Byrne explains White Mountains stumble

Not many people could characterize a $200 million mistake as having “stubbed our toe a bit.”

But not many people are the legendary Jack Byrne, back less than a month in his former role as chairman of the White Mountains Insurance Group board of directors, holding forth on how the company could have so severely underestimated hurricane losses in a Tuesday conference call to skeptical analysts.

Byrne was trying to wipe the egg off the face of a company that had to bail out Olympus Reinsurance Company — an offshore third-party catastrophic investment vehicle — to the tune of some $143 million, which would effectively wipe it out without a quick cash infusion.

To brace for any other potential losses, White Mountain had to increase its reserves, resulting in a $197 million adjustment (some $12 per common share).

“Does this do it? I believe this does it,” asked and answered Byrne.
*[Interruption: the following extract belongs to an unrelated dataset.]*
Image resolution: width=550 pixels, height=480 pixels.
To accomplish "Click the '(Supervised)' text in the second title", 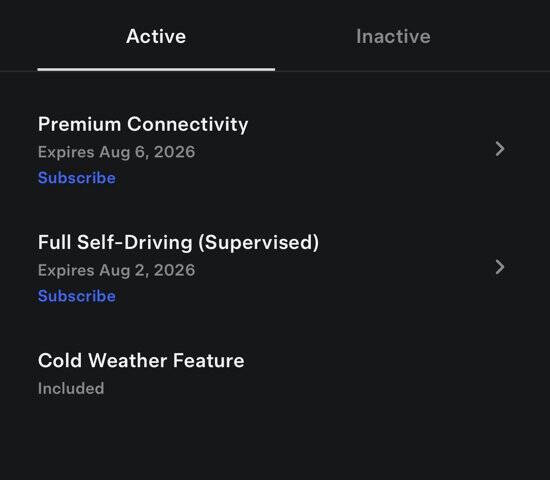I will pyautogui.click(x=259, y=242).
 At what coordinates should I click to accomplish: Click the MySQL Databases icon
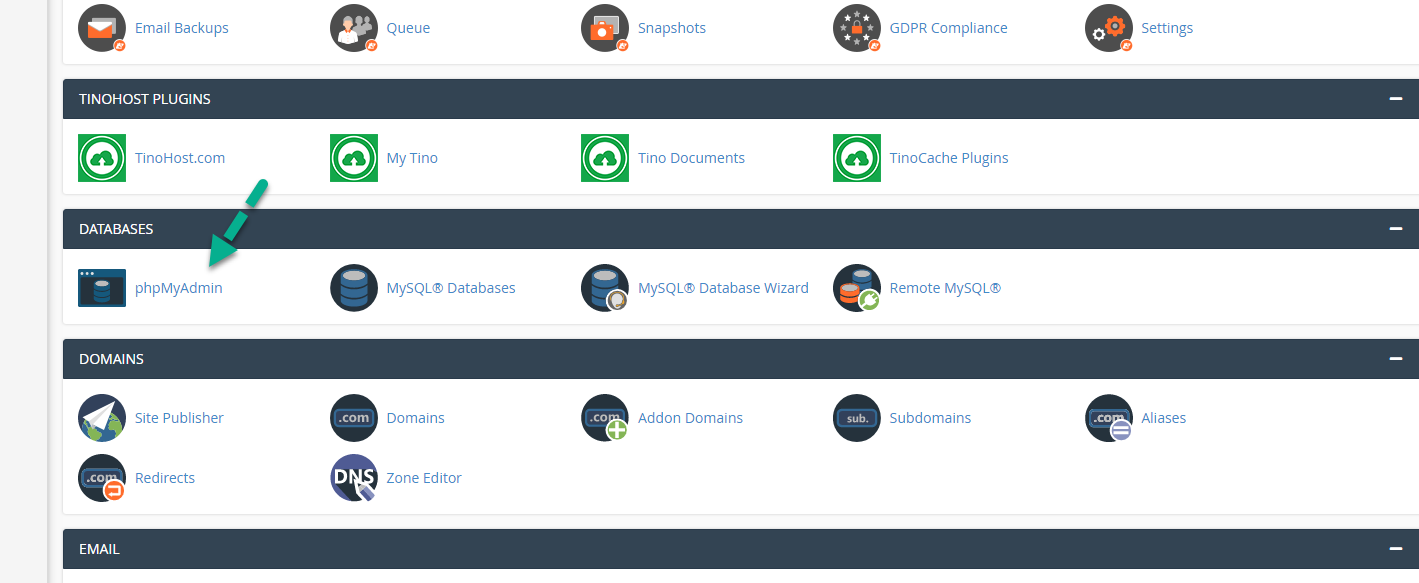[354, 288]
Rating agencies and investors aren’t so sure. AM Best and Standard & Poor’s downgraded the company after the June 16 announcement of the additional losses and the stock dived from a high of $520 to $468, a one-year low in over four days.

Only a few weeks ago the company at its annual meeting was patting itself on how it had weathered the hurricane storm.
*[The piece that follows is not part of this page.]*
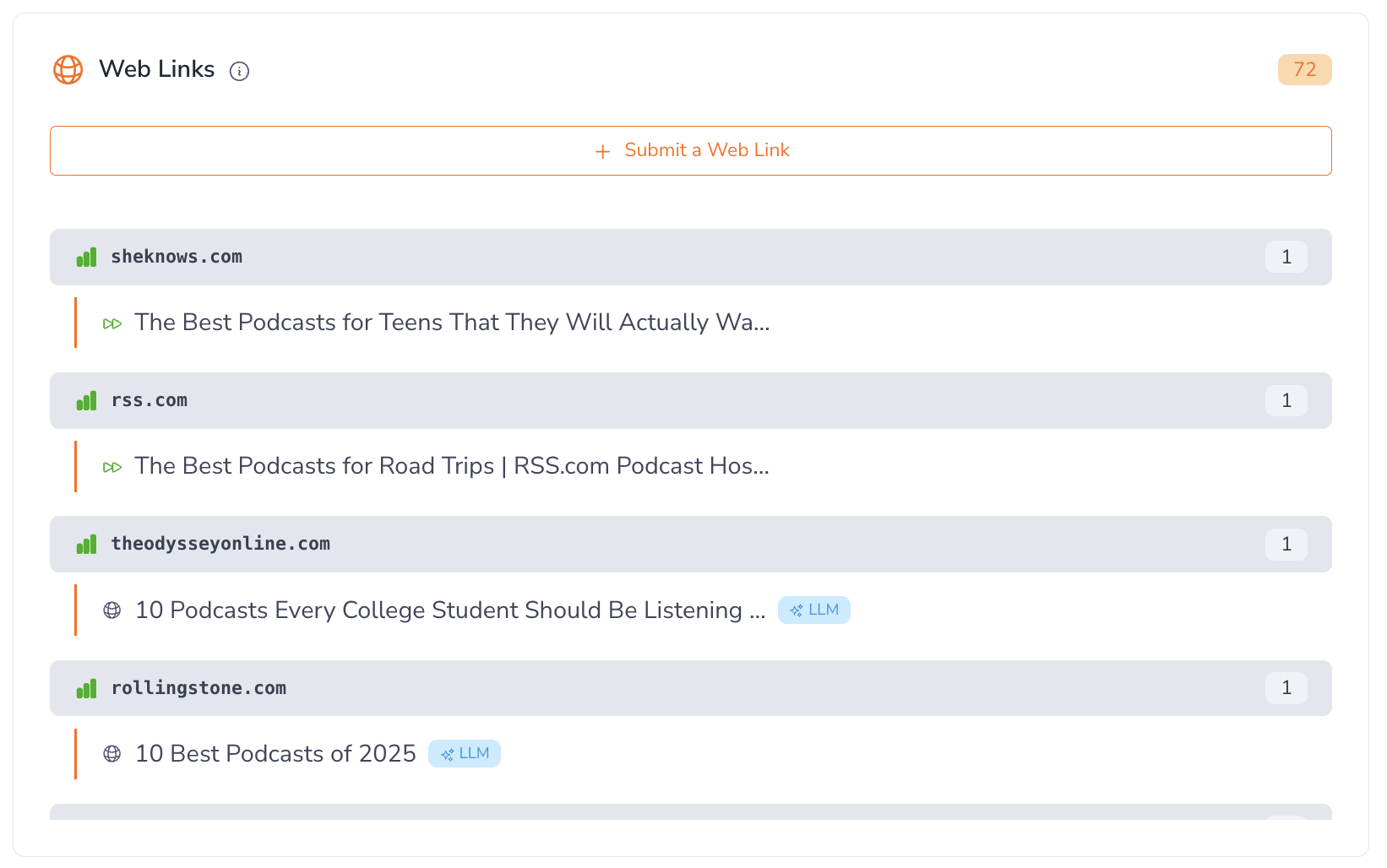Click the signal bars icon next to theodysseyonline.com
The height and width of the screenshot is (868, 1387).
click(86, 545)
Byrne had taken a three-year hiatus to help his son’s company Overstock.com, but he returned as chairman, he joked, “just in time for this call.”

Oh, Steven E. Fass, the new CEO – and the reason the company relocated its US headquarters from New Hampshire to New Jersey – also spoke, as did a few other key executives, but it Byrne, who still operates out of the company’s Hanover facility, ran the show, opening the conference and answering most of the questions. It mostly came back to Byrne, even after he politely tossed questions to company executives.

The company underestimated the losses for several reasons. There were simply not enough auditors to compile such staggering losses, the total now approaching some $1.5 billion, so they were slow in coming in. The company particularly underestimated offshore energy losses by some $140 million. Some of these companies took their time filing claims, concentrating on getting up and running. Finally the company should have relied less on computer modeling used to estimate potential losses.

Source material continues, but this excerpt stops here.